GOAL OF THE EXERCISE
In the entries below, the lines from the one with "Task: Open Memories in the sidebar" through the one with "Given: Click the Toggle Editor link" are to be copied exactly; both ends count.

[Opening DATASET ENTRIES section]

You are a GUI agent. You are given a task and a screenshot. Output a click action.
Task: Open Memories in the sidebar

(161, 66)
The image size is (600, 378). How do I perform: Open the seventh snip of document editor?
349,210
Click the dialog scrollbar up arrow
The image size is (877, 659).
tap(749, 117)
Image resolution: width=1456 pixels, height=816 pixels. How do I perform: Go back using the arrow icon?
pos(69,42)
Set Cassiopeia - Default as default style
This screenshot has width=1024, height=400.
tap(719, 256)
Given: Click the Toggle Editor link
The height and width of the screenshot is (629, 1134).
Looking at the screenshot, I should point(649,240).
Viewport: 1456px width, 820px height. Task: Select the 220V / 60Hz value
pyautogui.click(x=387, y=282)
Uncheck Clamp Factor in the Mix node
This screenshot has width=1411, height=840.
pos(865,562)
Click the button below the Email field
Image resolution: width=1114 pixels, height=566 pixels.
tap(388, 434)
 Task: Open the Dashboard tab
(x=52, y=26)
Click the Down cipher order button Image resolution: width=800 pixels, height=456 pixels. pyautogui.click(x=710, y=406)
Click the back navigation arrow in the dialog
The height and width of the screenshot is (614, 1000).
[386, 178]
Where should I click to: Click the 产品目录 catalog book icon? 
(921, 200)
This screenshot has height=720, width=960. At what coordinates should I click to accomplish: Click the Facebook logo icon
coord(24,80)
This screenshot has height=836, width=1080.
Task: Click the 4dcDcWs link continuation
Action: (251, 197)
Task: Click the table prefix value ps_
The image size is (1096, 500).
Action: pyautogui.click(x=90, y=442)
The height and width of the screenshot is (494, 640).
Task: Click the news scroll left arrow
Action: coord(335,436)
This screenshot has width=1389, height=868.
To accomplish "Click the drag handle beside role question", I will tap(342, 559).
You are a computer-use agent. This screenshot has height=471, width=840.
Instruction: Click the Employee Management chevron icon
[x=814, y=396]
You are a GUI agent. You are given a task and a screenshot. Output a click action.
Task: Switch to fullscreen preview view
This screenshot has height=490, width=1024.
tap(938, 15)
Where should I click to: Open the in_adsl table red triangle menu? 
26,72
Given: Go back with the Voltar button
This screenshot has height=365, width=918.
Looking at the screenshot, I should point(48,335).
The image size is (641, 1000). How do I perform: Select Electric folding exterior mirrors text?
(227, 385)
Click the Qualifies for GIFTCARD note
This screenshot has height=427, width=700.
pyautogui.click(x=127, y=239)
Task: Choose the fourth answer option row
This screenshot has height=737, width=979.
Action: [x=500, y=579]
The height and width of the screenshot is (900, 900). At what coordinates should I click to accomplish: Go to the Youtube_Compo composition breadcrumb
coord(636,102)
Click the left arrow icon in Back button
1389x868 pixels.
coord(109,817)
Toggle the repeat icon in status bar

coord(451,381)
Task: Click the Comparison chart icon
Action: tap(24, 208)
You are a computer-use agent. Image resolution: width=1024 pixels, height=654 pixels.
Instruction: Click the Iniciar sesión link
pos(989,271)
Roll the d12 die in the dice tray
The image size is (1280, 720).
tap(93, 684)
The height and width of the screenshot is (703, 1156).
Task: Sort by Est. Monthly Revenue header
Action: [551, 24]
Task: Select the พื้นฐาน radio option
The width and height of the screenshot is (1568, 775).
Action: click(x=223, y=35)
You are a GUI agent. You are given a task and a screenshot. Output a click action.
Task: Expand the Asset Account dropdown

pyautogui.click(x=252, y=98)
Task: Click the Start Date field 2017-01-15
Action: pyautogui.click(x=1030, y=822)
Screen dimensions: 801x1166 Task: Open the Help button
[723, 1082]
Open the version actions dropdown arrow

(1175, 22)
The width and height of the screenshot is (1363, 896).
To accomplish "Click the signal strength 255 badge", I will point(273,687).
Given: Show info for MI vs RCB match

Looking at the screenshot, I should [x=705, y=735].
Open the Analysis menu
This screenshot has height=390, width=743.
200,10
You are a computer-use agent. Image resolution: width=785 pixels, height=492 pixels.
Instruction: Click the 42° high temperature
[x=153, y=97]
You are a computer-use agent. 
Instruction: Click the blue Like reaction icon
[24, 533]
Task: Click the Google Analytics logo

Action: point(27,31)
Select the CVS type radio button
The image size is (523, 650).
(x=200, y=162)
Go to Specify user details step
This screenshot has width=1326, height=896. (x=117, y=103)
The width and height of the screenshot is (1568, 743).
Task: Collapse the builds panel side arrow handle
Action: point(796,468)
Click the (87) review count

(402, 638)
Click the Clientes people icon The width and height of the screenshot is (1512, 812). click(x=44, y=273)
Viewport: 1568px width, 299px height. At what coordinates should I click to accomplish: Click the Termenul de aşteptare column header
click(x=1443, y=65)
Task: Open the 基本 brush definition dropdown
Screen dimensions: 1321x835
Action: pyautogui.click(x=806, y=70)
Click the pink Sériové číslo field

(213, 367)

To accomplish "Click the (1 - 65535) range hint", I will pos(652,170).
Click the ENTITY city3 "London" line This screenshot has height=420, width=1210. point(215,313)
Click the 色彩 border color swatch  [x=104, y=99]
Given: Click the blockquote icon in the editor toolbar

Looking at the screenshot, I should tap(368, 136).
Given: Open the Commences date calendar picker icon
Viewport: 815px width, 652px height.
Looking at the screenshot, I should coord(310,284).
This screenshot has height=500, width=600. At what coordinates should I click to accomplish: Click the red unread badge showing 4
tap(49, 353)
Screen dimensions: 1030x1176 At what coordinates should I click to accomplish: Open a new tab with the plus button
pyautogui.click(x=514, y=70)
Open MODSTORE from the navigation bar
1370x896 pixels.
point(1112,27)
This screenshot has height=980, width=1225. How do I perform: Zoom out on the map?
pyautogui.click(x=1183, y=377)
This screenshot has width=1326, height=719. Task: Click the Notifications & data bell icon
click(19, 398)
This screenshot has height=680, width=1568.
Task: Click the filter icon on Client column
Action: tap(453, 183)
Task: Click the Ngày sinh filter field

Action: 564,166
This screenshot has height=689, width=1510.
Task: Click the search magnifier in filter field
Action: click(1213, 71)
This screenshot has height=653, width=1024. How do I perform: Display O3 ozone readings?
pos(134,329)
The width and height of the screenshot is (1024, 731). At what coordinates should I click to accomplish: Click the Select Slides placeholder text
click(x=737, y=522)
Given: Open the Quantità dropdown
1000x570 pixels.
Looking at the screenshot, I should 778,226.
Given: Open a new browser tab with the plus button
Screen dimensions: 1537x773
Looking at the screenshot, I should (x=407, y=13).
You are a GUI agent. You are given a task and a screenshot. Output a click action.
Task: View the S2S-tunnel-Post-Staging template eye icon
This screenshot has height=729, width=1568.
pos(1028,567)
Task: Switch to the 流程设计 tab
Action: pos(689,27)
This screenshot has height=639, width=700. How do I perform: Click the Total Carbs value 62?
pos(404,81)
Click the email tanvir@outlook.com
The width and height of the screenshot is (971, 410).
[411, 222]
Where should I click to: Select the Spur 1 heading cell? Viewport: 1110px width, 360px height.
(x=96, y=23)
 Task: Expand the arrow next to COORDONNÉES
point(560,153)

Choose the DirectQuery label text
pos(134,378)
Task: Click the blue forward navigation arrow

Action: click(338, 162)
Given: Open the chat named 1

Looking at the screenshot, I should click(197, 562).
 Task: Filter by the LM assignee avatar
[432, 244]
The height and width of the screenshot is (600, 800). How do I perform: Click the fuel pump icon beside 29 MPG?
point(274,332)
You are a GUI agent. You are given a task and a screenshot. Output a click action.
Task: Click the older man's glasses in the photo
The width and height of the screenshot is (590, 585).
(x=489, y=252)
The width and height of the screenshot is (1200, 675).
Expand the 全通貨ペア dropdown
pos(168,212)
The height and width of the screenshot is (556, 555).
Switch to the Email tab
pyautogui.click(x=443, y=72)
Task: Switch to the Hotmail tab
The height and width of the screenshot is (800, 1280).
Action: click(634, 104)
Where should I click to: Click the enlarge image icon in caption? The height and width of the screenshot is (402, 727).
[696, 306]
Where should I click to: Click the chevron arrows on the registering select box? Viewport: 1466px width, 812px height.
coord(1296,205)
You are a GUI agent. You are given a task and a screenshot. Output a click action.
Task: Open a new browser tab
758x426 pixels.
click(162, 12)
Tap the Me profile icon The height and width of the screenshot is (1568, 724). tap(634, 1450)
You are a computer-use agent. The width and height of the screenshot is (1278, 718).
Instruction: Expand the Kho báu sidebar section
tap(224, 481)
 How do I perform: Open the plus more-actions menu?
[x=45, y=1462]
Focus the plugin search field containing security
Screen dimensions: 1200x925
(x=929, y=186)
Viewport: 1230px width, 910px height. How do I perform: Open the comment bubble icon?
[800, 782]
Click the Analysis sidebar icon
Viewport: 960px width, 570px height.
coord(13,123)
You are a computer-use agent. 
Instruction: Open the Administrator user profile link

[Closing DATASET ENTRIES section]

WRITTEN RESPONSE
Task: Open Memories in the sidebar

(161, 66)
The image size is (600, 378). How do I perform: Open the seventh snip of document editor?
349,210
Click the dialog scrollbar up arrow
The image size is (877, 659).
tap(749, 117)
Image resolution: width=1456 pixels, height=816 pixels. How do I perform: Go back using the arrow icon?
pos(69,42)
Set Cassiopeia - Default as default style
This screenshot has width=1024, height=400.
tap(719, 256)
Given: Click the Toggle Editor link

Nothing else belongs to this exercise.